* _EXERCISE INSTRUCTIONS_
Collect every line of the rows below that contains the word "perform", matching case exactly.

-- START INPUT --

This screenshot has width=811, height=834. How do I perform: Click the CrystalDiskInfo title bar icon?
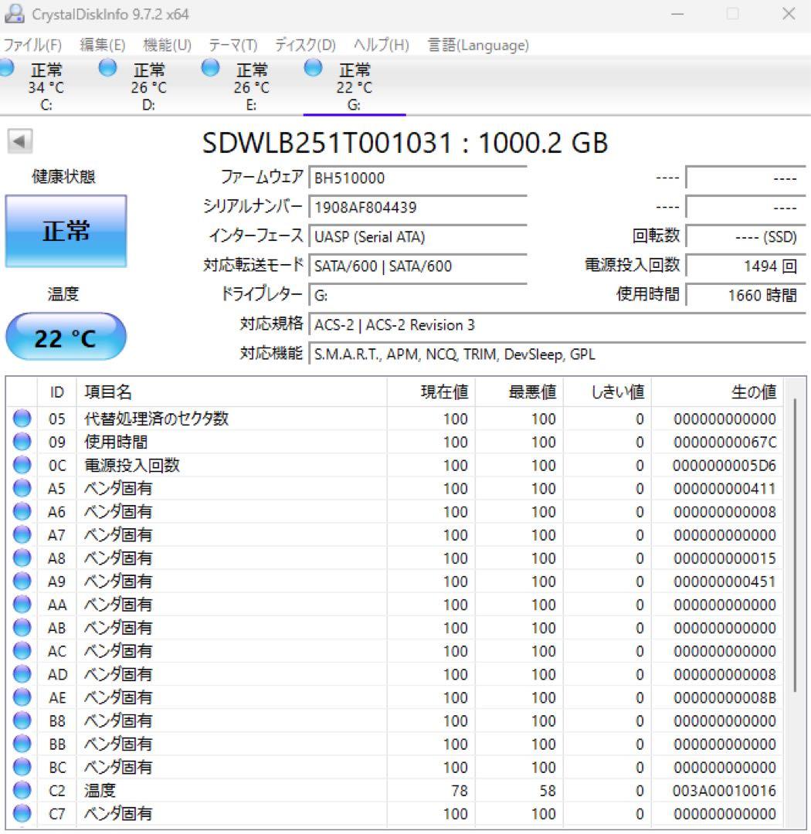click(x=14, y=13)
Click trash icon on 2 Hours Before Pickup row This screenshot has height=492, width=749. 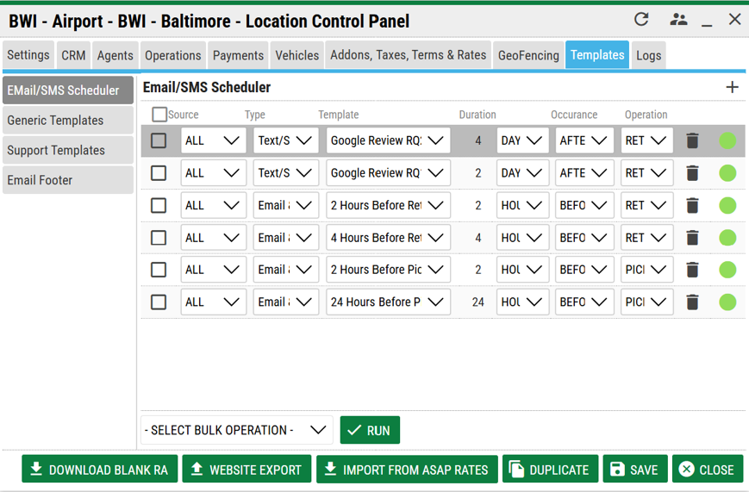point(692,270)
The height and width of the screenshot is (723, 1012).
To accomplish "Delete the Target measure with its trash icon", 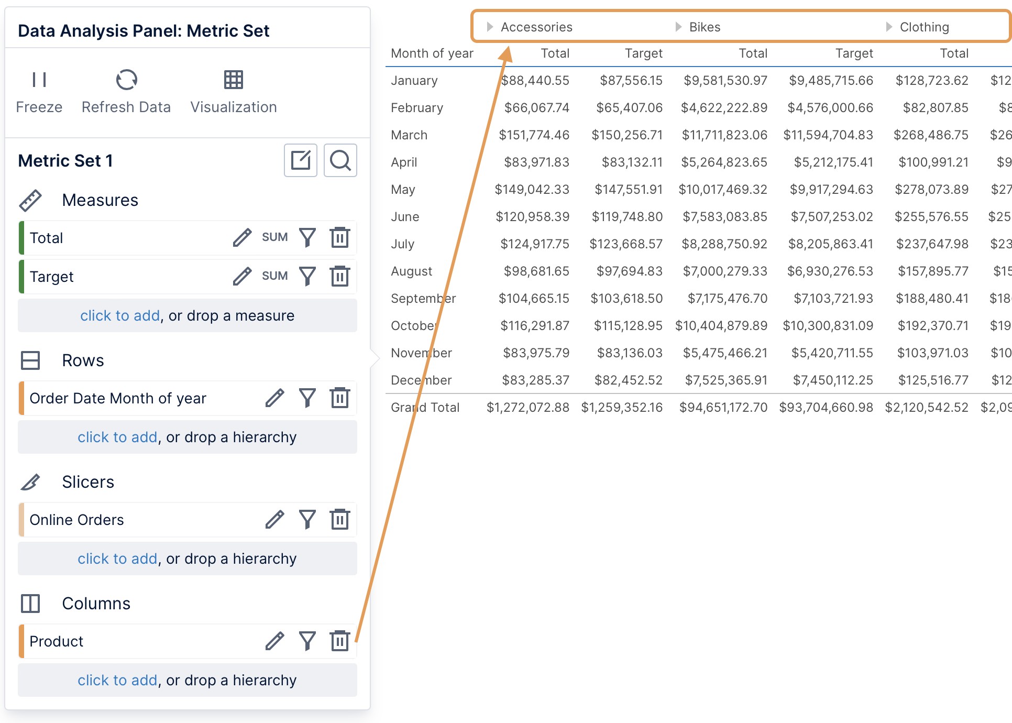I will click(339, 276).
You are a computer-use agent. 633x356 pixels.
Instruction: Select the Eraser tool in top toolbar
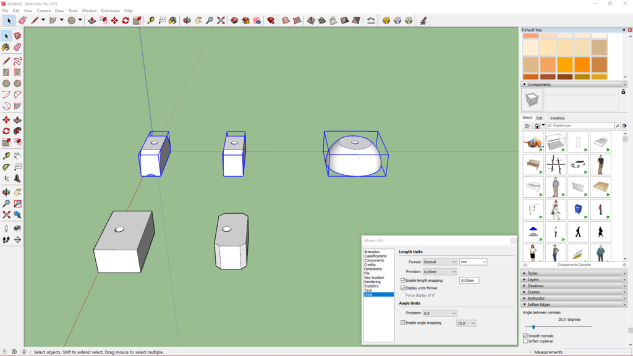point(23,20)
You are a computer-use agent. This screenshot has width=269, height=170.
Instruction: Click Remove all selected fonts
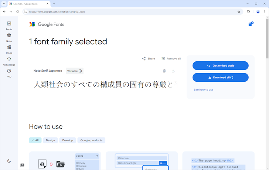171,59
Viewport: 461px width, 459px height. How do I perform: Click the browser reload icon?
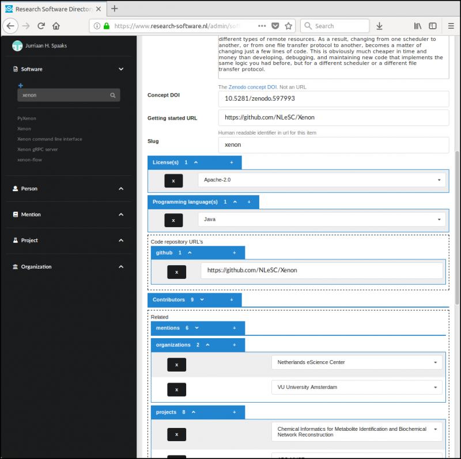(41, 26)
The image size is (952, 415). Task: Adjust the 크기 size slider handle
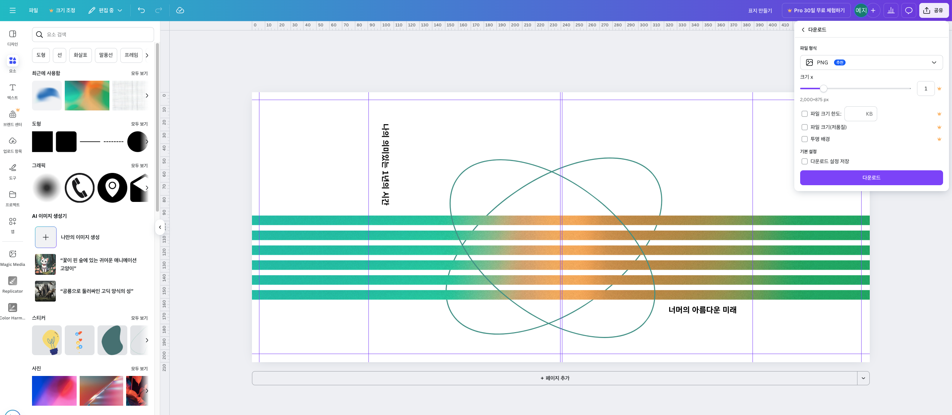pyautogui.click(x=824, y=89)
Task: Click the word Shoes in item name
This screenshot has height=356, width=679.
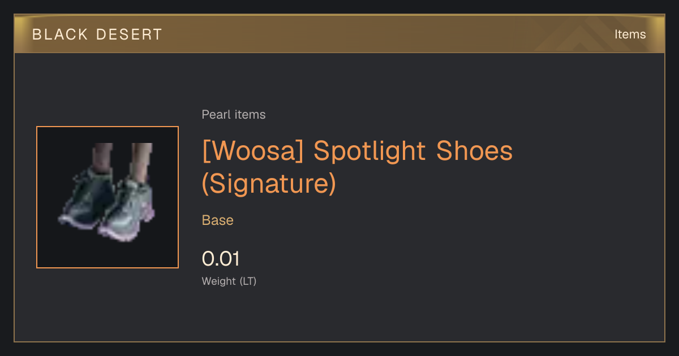Action: [x=474, y=150]
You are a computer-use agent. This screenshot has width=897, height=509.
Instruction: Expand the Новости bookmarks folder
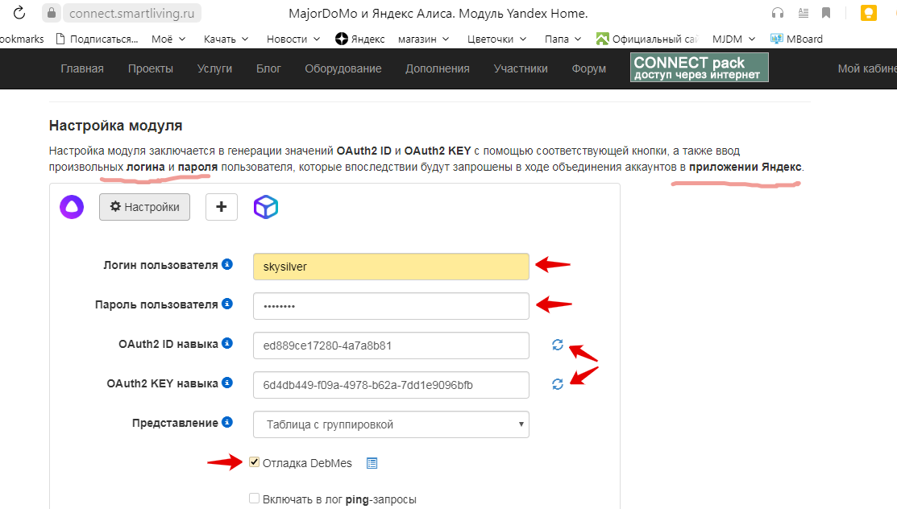pyautogui.click(x=293, y=39)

-- END INPUT --

* _FINAL ANSWER_
This screenshot has width=811, height=834. How do I perform: Click the CrystalDiskInfo title bar icon?
Viewport: 461px width, 459px height. How do I perform: Click the browser reload icon?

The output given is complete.